## Text for analysis
- - -
Improper payment of these claims occurred because Mission's policies and procedures were not effective in ensuring that the clinical documentation it maintained supported the terminal illness prognosis, election statements were signed before the periods covered by the sampled claims, the appropriate level of care was billed, and physician services were supported. On the basis of our sample results, we estimated that Mission received at least $10.5 million in unallowable Medicare reimbursement for hospice services.

What OIG Recommends and Mission Comments

We recommend that Mission: (1) refund to the Federal Government the portion of the estimated $10.5 million for hospice services that did not comply with Medicare requirements and that are within the 4 year reopening period; (2) based upon the results of this audit, exercise reasonable diligence to identify, report, and return any overpayments in accordance with the 60-day rule; and (3) strengthen its policies and procedures to ensure that hospice services comply with Medicare requirements.

Mission, through its attorney, disagreed with our determinations for all but 7 of the 34 sampled claims we questioned. Mission concurred in part with our first and second recommendations and disagreed with our third recommendation. Mission stated that it had made inquiries with its Medicare contractor to refund Medicare for the seven claims it agreed were in error. In addition, Mission challenged the validity of our statistical sampling methodology and the resulting extrapolation.

After reviewing Mission's comments, we maintain that our findings and recommendations are valid. We also maintain that our sampling methodology and extrapolation were statistically valid and resulted in a legally valid and reasonably conservative estimate of the amount Medicare overpaid to Mission.
- - -
## Recorded data

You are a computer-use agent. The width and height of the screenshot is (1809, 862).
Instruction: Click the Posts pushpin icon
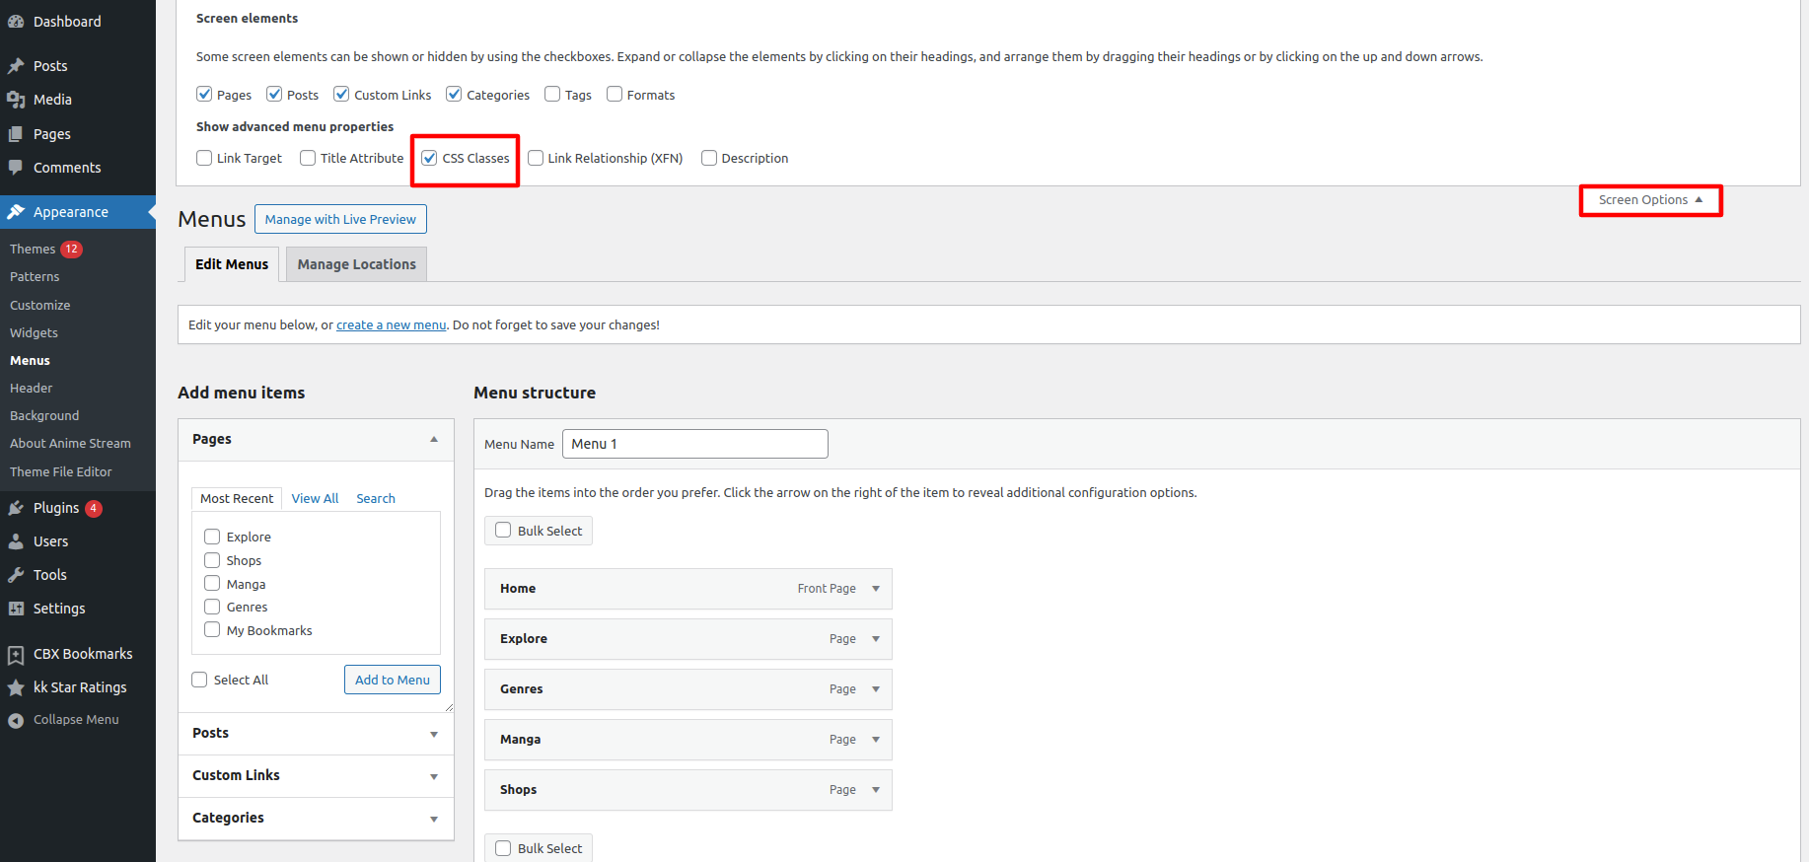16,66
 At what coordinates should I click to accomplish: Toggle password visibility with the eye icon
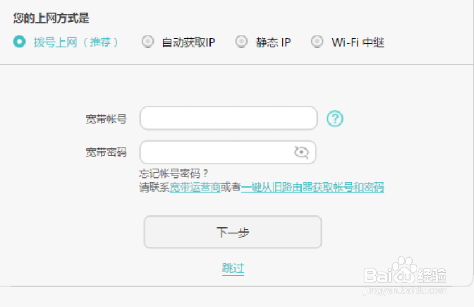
- - -
## Tasks
1. From the Mission hospice audit excerpt, repeat the part that opens with the words containing "Mission, through its" and closes with "the resulting extrapolation.".
2. According to the Mission hospice audit excerpt, how many of the questioned sampled claims did Mission agree were in error?
3. List every area in which the Mission hospice audit excerpt says Mission's policies and procedures were not effective.

## Exercise answers
1.
Mission, through its attorney, disagreed with our determinations for all but 7 of the 34 sampled claims we questioned. Mission concurred in part with our first and second recommendations and disagreed with our third recommendation. Mission stated that it had made inquiries with its Medicare contractor to refund Medicare for the seven claims it agreed were in error. In addition, Mission challenged the validity of our statistical sampling methodology and the resulting extrapolation.

2. Seven of the 34 questioned claims.

3.
- Ensuring that the clinical documentation it maintained supported the terminal illness prognosis
- Ensuring that election statements were signed before the periods covered by the sampled claims
- Ensuring that the appropriate level of care was billed
- Ensuring that physician services were supported